# New Jointer



## Dautterguy (Feb 7, 2008)

Y'all must be in a Country that is "Down Under" The pictures here in Ms. are upside down. Nice review though. Thinking about that very one.


----------



## gargey (Apr 11, 2016)

How much does it cost?


----------



## TheGreatJon (Jan 9, 2015)

Any chance you could do me a massive favor and measure the location and diameter of the cast brackets in the fence (where it is secured to the adjustment mechanism)?

I have an older 8" rockwell that joints perfect faces… the only problem being that the fence is broken in half. If the dimensions are similar, I can order a replacement fence from Grizzly. That would pretty much make my day (or month). Though I imagine that the chances of the fences being compatible are down around 16.7%.


----------



## pintodeluxe (Sep 12, 2010)

I have the Delta DJ-20 which is nearly identical to the 490, and it is a great machine. 
Is your fence not flat, or why won't the fence adjust to square?

Congrats on the new machine.


----------



## TigerTed (Sep 17, 2013)

Not sure why pics upside down. Ok on my computer.. Anyway, I'll go ahead and caliper the trunions. I am betting at a minimum this is a metric size and the Rockwell was English.


----------



## philba (Aug 23, 2014)

I bet you have windows 10 on your computer. You can fix the pictures by using the viewer "edit" option, make a minor change and save. Then they will post correctly. Pretty annoying…


----------



## TigerTed (Sep 17, 2013)

With a Starrett straight edge and feeler gauges, I measured about .008" gap at the cutter head location. That accounts for out of flat of the fence. Regarding setting the perpendicularity, it is a matter of how much patience you have. Wish there was some micro adjust as I find this perpendicularity to be critical. I believe it is good enough. My experience as an engineer working with metal has a hard time accepting but woodworking tolerances are different.


----------



## TigerTed (Sep 17, 2013)

I measured 5 5/8" between trunions. Diameter about 3/4". Can measure with calipers if need to be more accurate.

——

Extend the forum thread on the new jointer, starting after its final post. The data here comes from a separate source.

——

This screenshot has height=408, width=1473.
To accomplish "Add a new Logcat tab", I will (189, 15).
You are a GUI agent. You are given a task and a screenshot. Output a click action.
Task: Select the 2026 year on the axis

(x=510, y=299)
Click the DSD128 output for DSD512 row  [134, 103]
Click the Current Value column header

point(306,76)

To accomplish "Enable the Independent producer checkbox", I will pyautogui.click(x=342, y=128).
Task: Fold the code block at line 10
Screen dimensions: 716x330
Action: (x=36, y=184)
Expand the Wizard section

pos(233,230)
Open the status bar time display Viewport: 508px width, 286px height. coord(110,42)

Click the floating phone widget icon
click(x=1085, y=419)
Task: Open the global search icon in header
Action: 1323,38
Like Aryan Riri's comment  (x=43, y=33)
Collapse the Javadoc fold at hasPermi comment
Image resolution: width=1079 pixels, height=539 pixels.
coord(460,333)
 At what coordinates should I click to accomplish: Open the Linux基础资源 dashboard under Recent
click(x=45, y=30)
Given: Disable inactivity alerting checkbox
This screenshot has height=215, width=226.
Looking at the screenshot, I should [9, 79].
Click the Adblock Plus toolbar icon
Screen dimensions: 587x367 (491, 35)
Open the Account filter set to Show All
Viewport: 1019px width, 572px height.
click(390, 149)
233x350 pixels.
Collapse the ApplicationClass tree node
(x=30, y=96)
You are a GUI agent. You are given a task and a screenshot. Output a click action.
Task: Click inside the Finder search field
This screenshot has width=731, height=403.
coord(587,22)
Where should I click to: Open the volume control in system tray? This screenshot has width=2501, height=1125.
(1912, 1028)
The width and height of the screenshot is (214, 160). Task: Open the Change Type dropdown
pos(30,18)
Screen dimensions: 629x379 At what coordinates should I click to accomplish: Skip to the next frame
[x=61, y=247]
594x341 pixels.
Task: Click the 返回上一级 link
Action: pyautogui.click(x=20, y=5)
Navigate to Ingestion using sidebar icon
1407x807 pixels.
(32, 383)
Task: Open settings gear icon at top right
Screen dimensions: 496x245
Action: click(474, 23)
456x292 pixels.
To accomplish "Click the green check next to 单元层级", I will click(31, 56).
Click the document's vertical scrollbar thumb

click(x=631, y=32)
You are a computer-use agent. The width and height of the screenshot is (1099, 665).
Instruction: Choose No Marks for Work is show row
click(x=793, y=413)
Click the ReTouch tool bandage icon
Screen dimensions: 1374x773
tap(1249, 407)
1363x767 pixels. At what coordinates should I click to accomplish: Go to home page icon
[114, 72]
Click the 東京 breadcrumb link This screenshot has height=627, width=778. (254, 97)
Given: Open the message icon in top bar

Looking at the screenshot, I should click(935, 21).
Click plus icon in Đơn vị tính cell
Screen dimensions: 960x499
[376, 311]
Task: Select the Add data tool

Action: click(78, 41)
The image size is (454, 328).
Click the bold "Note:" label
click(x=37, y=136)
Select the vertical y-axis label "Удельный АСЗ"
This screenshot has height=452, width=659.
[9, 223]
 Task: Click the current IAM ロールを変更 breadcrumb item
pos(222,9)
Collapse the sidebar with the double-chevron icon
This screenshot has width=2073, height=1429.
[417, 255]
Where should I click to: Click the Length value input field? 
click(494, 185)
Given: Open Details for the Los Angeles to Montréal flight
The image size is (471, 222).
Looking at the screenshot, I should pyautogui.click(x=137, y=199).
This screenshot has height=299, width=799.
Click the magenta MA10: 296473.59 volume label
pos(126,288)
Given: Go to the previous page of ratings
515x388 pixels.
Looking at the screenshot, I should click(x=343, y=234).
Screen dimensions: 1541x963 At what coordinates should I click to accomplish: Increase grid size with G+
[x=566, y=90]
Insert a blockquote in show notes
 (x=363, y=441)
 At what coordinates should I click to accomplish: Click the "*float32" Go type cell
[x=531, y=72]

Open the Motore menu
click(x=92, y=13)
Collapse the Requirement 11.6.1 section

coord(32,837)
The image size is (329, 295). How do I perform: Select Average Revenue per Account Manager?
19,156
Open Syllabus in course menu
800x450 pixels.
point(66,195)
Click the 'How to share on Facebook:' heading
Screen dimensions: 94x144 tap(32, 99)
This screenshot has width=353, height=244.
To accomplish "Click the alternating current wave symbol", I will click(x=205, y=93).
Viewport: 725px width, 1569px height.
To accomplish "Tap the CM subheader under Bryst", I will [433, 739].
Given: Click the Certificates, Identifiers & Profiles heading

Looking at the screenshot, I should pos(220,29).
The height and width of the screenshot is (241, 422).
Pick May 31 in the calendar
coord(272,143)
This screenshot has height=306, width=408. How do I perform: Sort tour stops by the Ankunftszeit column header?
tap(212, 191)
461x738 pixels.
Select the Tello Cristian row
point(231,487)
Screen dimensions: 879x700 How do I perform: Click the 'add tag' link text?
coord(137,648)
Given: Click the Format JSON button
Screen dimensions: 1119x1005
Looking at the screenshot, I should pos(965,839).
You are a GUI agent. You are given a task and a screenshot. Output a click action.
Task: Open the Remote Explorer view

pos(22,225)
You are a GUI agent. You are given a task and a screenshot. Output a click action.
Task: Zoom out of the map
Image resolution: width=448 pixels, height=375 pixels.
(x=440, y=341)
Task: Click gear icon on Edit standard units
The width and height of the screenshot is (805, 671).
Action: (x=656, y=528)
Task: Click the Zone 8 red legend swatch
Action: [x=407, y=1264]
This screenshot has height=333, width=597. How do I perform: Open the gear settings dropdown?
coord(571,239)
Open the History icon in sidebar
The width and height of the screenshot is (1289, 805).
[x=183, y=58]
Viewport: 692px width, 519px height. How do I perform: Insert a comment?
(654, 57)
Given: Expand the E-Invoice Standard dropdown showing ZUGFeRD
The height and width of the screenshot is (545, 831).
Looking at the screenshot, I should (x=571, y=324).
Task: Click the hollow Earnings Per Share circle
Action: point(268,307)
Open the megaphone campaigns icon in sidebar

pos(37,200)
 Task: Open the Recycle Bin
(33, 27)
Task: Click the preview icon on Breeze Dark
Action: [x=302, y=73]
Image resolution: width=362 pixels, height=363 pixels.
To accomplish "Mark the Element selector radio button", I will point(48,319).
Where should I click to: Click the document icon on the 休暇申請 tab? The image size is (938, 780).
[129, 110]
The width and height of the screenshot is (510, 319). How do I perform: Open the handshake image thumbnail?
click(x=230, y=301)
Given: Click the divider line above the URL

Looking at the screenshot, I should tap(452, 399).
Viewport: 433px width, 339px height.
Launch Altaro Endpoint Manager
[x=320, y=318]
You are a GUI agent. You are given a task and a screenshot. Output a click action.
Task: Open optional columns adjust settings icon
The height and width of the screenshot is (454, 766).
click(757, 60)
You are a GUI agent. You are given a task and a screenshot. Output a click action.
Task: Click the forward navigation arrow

——

WRITTEN REPLY:
----------



## DwightC (Apr 10, 2016)

> My experience as an engineer working with metal has a hard time accepting but woodworking tolerances are different.
> 
> - TigerTed


Truer words were never spoken . . . also, the importance of 'relative' precision (a/k/a always mill a spare) . . . and the question, if you're off a light 64th, are you off the same light 64th all the way around, or does it cumulate across all four pieces so you're off a very visible 1/8th when you come around from in back?


----------



## LarryB (Mar 16, 2011)

A few times I've had issues with Grizzly purchases and found customer service "techs" to be both knowledgeable and helpful. I found that a phone call can save me lots of time trying to figure something out. If they discover a defective part or item it's usually taken care of right away. (Not a commercial - I've found this true with other companies also)

Thanks for your review! I'm shopping for an affordable, quality, jointer for my limited space. I currently have a small 24" tabletop Delta that I'd like to upgrade with a larger replacement.


----------



## Ocelot (Mar 6, 2011)

I've been looking at almost the same, but with the spiral cutter (XW) model.

Griz web site does not list the length of the infeed and outfeed separately. It seems peculiar to me that the outfeed is shorter than the infeed. What's your opinion on that?

-Paul


----------



## gargey (Apr 11, 2016)

> I bet you have windows 10 on your computer. You can fix the pictures by using the viewer "edit" option, make a minor change and save. Then they will post correctly. Pretty annoying…
> 
> - philba


Yeah wtf


----------



## TigerTed (Sep 17, 2013)

Seems to make any board flat. Thinking about it, the more important eference surface is the infeed. By the time it comes into contact with the outboard it is already cut. You don't want the out feed to interfere with the cutter however.


----------



## jmos (Nov 30, 2011)

TigerTed, thanks for the review. I just pulled the trigger on one myself and I'm waiting for delivery.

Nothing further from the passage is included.